TASK BRIEF ->
Search the data for "screenshot" and copy every matching line.

RECORD EXCERPTS ->
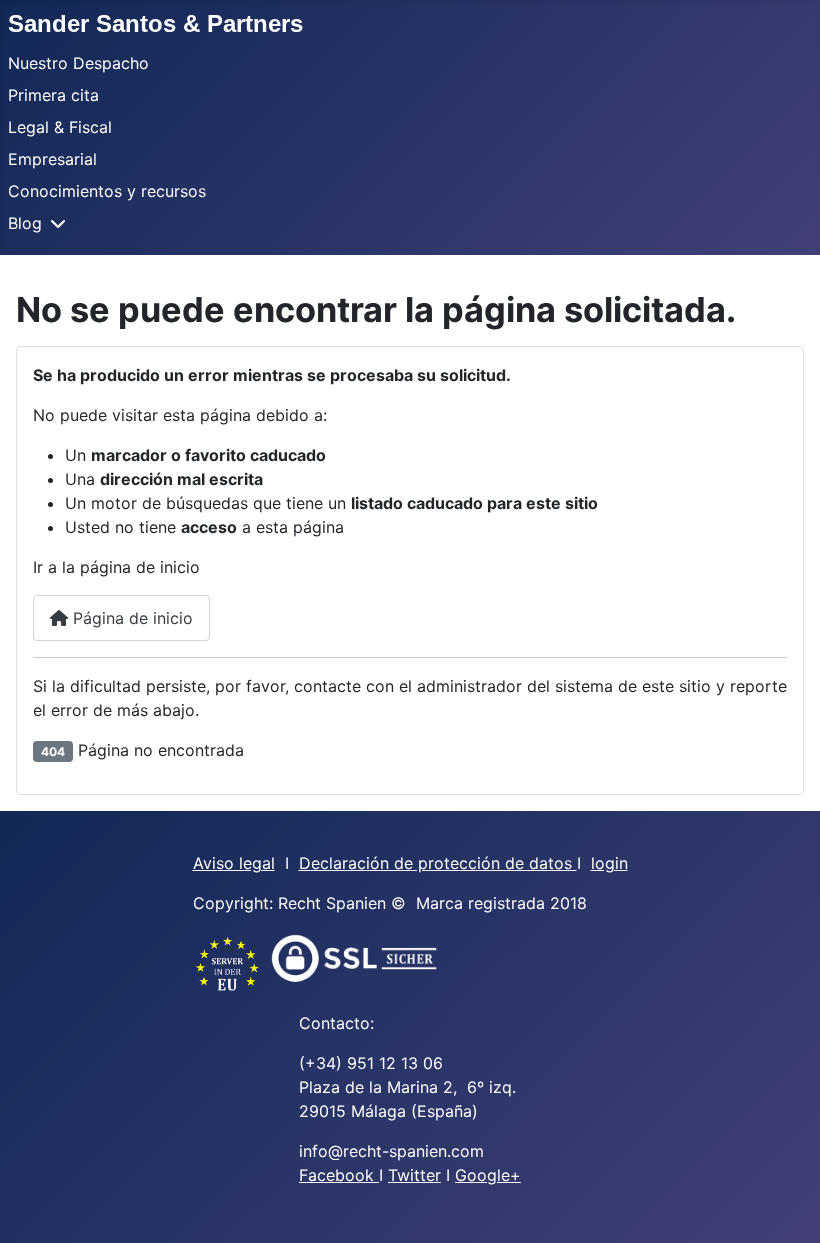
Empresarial (52, 159)
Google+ (488, 1175)
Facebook (339, 1175)
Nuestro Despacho (78, 63)
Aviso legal (234, 863)
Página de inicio (130, 618)
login (609, 863)
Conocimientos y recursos (107, 191)
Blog (25, 223)
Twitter (414, 1175)
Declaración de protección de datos (438, 863)
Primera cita (53, 95)
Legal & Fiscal (60, 127)
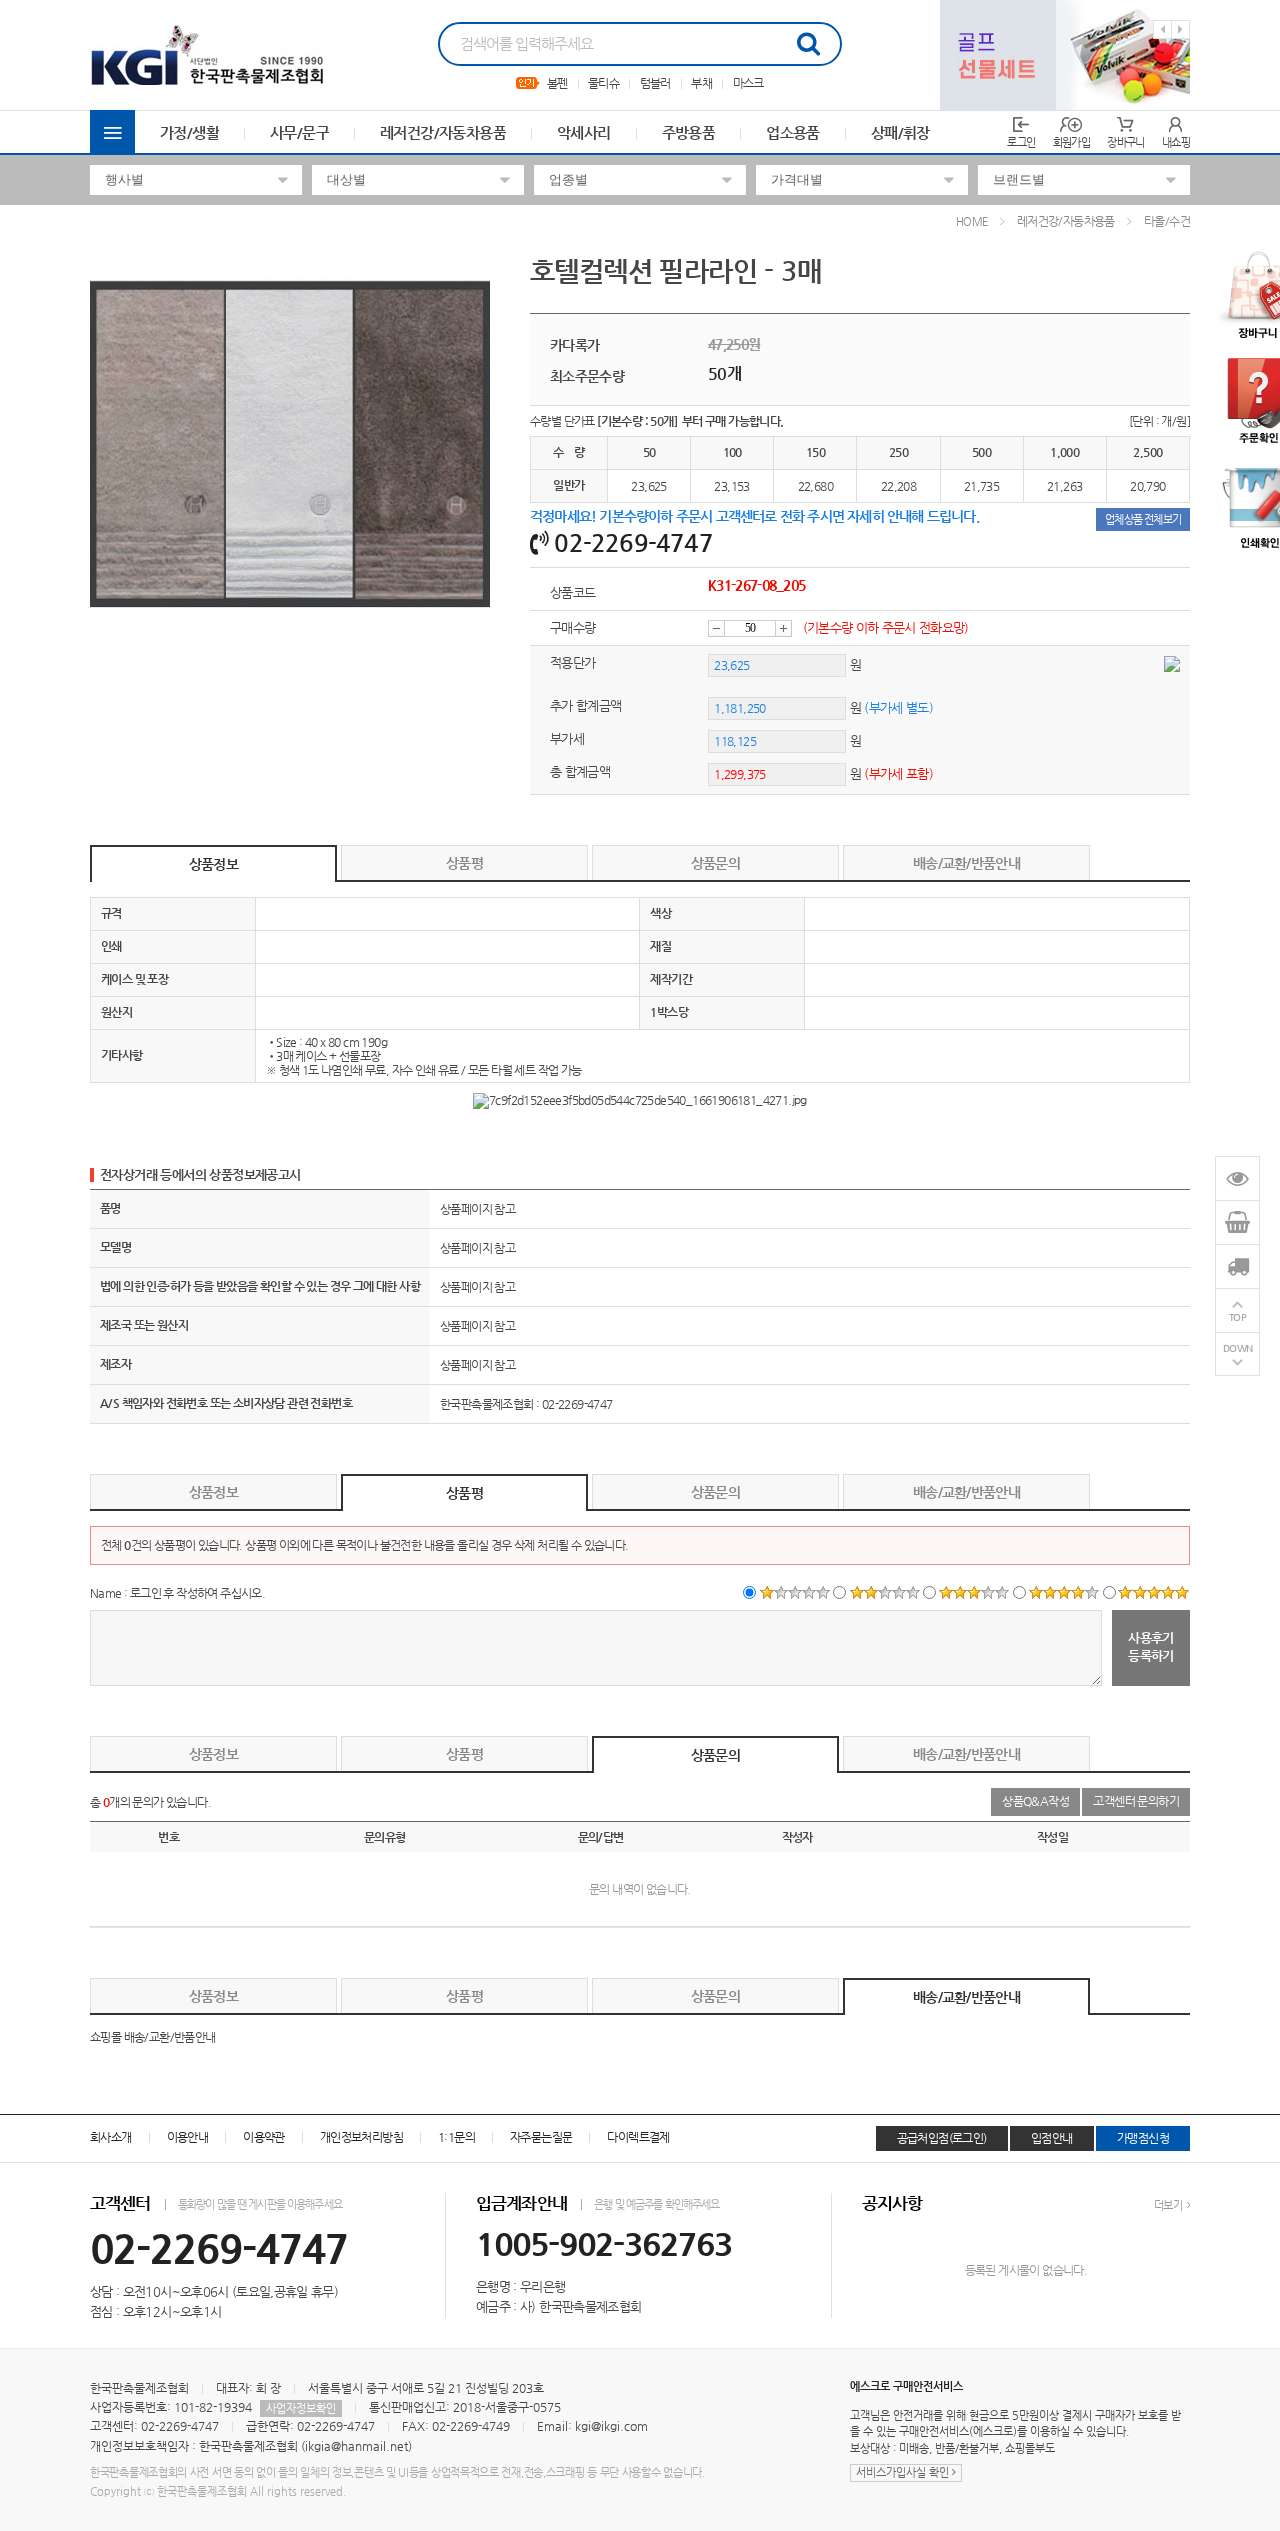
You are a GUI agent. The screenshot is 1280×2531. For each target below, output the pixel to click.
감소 (716, 628)
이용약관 (264, 2137)
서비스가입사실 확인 (904, 2472)
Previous (1162, 29)
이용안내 (188, 2137)
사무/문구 (299, 132)
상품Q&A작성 (1035, 1801)
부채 (701, 83)
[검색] (808, 44)
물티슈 (603, 83)
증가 (783, 628)
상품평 (464, 863)
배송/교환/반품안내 (966, 863)
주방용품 (689, 132)
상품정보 (213, 864)
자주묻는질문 (541, 2137)
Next (1180, 29)
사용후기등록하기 (1151, 1646)
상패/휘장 (900, 132)
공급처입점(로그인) (942, 2138)
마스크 (748, 83)
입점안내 (1052, 2138)
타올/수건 (1167, 221)
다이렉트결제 (638, 2137)
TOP (1238, 1316)
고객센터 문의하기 (1136, 1801)
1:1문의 (456, 2137)
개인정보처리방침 (361, 2137)
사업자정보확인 (301, 2408)
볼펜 (557, 83)
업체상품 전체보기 (1143, 519)
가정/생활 (189, 132)
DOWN (1238, 1347)
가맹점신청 (1143, 2138)
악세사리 (584, 132)
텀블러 (655, 83)
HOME (972, 221)
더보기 (1169, 2205)
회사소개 (111, 2137)
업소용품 (793, 132)
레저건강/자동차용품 (443, 132)
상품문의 (715, 863)
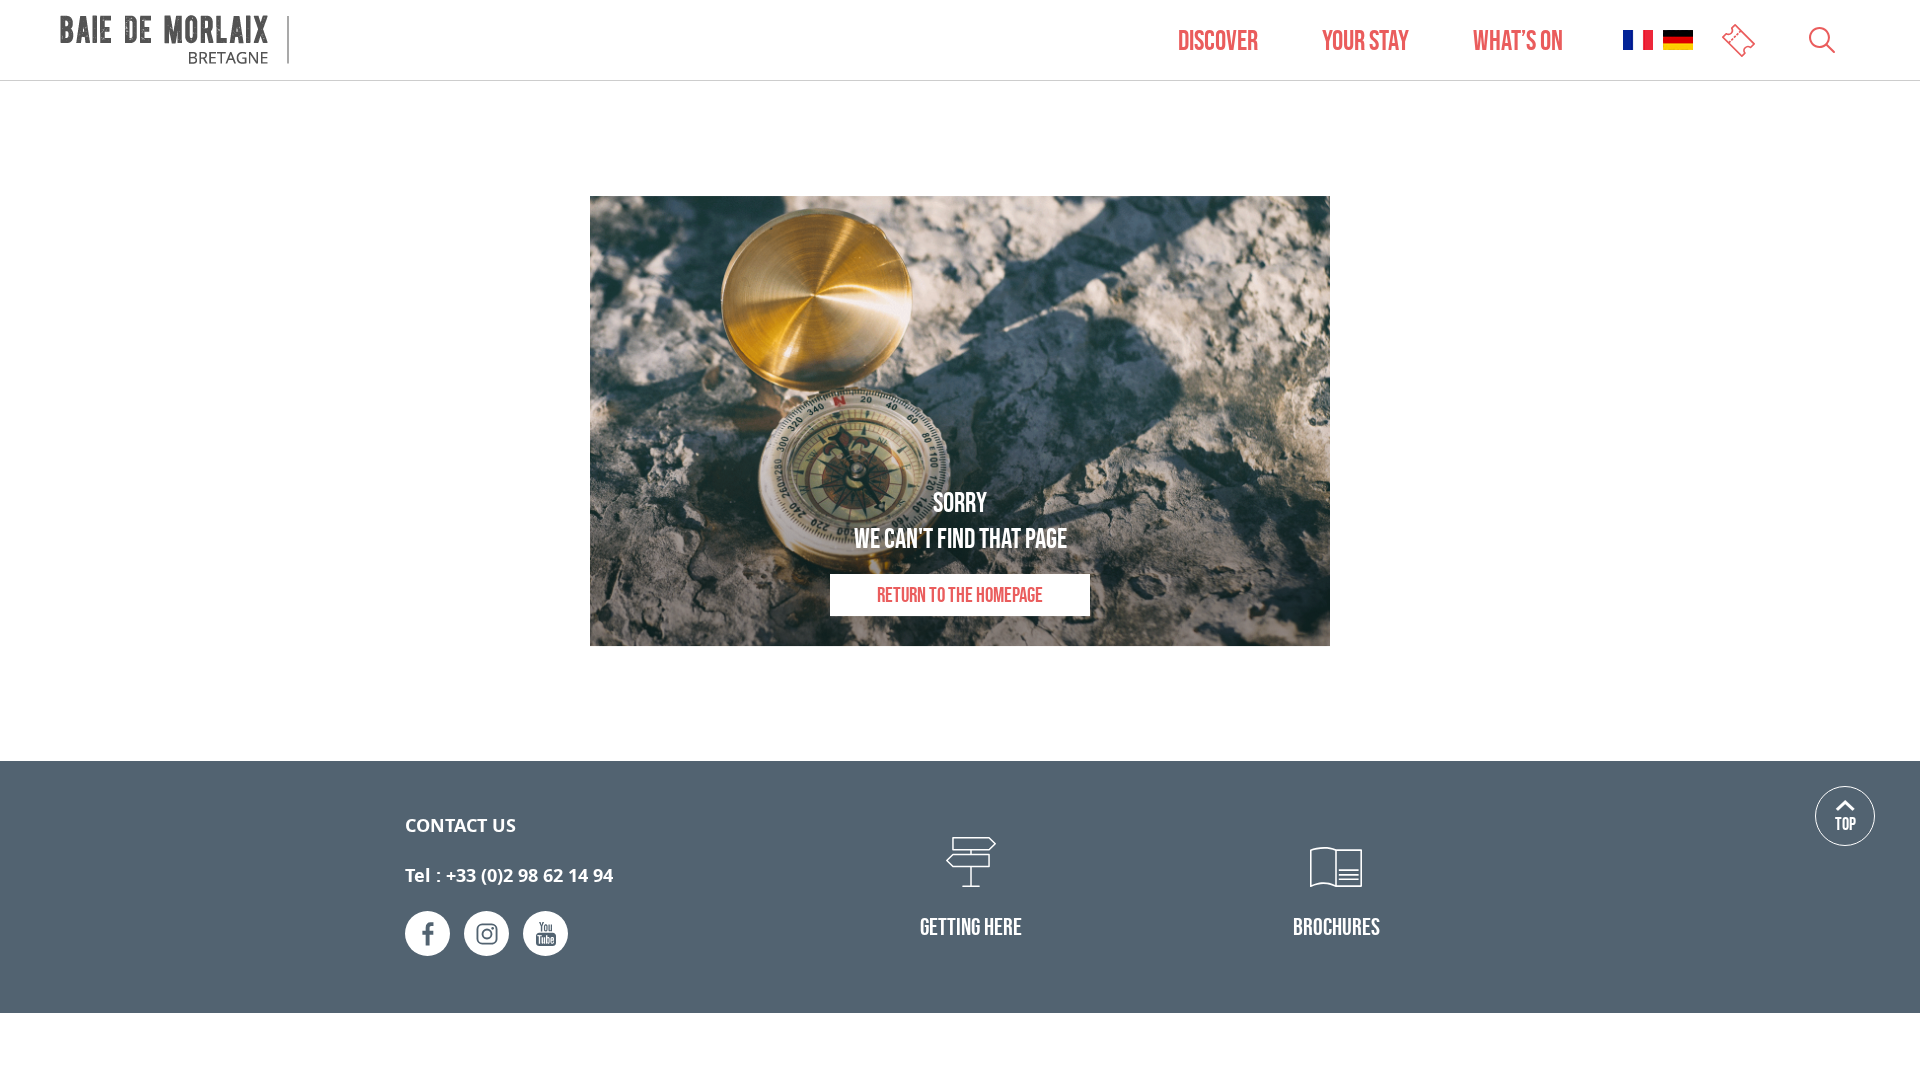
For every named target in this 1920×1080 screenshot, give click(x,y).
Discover (1218, 40)
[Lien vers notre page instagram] (486, 933)
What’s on (1518, 40)
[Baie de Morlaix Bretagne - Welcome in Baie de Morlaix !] (174, 40)
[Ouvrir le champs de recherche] (1822, 40)
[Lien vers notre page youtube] (545, 933)
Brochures (1336, 926)
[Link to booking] (1740, 38)
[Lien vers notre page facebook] (427, 933)
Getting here (971, 926)
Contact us (460, 825)
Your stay (1365, 40)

SOLUTION TO THIS EXERCISE ->
You are a GUI agent. The screenshot is 1280×2531. For each target below, output the pixel to click.
For every named target in this 1920×1080 screenshot, give click(x,y).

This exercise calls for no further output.